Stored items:
= = = =
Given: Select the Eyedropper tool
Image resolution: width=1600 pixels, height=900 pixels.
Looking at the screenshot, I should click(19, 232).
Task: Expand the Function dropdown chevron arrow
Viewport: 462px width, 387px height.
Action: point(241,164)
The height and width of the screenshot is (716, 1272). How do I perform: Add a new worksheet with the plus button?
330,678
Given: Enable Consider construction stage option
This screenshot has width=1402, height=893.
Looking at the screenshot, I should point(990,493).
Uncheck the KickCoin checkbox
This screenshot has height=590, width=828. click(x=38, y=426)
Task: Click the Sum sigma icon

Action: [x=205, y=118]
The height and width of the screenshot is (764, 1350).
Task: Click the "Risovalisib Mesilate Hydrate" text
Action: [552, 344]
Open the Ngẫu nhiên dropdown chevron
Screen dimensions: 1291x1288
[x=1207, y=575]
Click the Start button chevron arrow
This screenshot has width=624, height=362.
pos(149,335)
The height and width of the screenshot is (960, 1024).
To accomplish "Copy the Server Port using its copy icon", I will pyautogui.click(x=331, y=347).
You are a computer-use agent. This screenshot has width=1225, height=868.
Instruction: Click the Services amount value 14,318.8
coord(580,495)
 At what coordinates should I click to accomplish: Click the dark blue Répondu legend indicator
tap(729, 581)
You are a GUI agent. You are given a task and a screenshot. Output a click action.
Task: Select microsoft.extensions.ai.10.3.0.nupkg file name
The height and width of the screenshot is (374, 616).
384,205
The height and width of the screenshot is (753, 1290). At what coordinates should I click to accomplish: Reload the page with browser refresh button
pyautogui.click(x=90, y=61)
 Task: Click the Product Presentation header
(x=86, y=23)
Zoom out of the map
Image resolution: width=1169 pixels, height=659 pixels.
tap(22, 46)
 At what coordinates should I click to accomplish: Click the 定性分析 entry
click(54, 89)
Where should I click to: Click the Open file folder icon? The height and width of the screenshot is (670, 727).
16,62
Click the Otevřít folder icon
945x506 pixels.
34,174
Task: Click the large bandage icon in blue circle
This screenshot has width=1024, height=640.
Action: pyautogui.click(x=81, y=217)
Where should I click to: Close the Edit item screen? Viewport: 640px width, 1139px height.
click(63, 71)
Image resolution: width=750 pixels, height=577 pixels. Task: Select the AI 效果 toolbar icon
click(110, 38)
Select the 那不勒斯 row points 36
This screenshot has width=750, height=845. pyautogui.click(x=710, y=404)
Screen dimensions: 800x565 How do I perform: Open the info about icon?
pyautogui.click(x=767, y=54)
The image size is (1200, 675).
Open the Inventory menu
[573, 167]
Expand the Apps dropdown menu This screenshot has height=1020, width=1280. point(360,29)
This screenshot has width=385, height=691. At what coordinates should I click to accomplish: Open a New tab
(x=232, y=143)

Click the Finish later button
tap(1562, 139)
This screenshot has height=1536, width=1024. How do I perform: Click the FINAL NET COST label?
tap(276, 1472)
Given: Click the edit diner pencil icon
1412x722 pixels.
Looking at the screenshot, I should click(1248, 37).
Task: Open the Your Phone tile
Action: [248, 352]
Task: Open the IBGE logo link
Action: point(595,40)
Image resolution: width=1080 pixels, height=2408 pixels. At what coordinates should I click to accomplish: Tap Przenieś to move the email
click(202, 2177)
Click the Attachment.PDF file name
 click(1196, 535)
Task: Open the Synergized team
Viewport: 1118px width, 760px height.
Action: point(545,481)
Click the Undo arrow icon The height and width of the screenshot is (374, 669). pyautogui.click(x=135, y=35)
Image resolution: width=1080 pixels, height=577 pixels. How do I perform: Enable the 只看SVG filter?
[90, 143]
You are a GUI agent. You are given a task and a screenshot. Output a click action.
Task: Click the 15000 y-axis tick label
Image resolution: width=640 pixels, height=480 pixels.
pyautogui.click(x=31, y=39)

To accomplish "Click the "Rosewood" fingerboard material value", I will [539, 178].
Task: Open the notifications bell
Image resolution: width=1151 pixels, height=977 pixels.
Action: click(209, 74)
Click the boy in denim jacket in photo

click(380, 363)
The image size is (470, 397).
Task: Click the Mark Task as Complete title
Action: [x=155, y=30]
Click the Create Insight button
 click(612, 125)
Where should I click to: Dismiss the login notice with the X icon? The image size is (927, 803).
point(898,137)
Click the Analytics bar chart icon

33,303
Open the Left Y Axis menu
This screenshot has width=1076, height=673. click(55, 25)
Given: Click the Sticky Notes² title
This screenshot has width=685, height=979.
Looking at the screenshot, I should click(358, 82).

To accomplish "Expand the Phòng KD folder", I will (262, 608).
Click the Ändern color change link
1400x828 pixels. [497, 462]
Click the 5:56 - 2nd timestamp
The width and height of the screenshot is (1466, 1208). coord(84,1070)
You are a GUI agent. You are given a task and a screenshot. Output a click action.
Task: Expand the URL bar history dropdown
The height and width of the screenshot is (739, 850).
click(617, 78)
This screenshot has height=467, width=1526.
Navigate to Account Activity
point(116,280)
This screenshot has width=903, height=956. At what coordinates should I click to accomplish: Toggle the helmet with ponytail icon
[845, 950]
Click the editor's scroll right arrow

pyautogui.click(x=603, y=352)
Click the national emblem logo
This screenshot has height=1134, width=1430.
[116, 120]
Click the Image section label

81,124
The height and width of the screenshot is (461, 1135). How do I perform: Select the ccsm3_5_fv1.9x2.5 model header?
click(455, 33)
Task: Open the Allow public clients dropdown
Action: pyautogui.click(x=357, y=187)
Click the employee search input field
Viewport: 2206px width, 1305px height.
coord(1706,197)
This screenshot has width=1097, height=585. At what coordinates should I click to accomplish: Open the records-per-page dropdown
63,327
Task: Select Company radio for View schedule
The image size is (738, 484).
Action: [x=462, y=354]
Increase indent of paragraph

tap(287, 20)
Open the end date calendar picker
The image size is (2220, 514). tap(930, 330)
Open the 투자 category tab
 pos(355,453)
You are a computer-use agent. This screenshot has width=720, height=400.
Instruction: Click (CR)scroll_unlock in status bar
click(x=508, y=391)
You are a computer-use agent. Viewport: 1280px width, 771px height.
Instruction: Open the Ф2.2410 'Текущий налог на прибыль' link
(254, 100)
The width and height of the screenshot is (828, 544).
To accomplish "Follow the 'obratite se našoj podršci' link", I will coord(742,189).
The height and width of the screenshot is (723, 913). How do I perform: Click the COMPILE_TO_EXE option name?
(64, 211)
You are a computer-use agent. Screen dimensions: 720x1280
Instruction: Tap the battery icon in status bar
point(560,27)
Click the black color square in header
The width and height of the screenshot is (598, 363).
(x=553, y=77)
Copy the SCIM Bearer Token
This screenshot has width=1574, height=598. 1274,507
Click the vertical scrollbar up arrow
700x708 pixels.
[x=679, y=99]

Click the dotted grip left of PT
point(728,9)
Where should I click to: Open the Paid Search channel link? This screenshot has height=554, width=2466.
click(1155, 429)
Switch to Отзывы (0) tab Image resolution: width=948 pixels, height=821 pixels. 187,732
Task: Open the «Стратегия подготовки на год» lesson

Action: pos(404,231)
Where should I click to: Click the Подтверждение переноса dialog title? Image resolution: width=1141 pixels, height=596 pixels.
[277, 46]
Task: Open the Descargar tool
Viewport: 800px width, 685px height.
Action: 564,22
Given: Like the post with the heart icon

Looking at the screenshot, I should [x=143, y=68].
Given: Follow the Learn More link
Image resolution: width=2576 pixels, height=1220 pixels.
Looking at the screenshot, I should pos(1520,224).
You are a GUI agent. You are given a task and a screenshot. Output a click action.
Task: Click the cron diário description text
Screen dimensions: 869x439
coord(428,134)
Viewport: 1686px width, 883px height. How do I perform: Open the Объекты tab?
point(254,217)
= = = =
Produce only the lines from the line containing "Where should I click to: Open" through the line containing "Switch to Отзывы", inclusive of both, exactly as they stand in the entries above.

EXERCISE ANSWER:
Where should I click to: Open the Paid Search channel link? This screenshot has height=554, width=2466.
click(1155, 429)
Switch to Отзывы (0) tab Image resolution: width=948 pixels, height=821 pixels. 187,732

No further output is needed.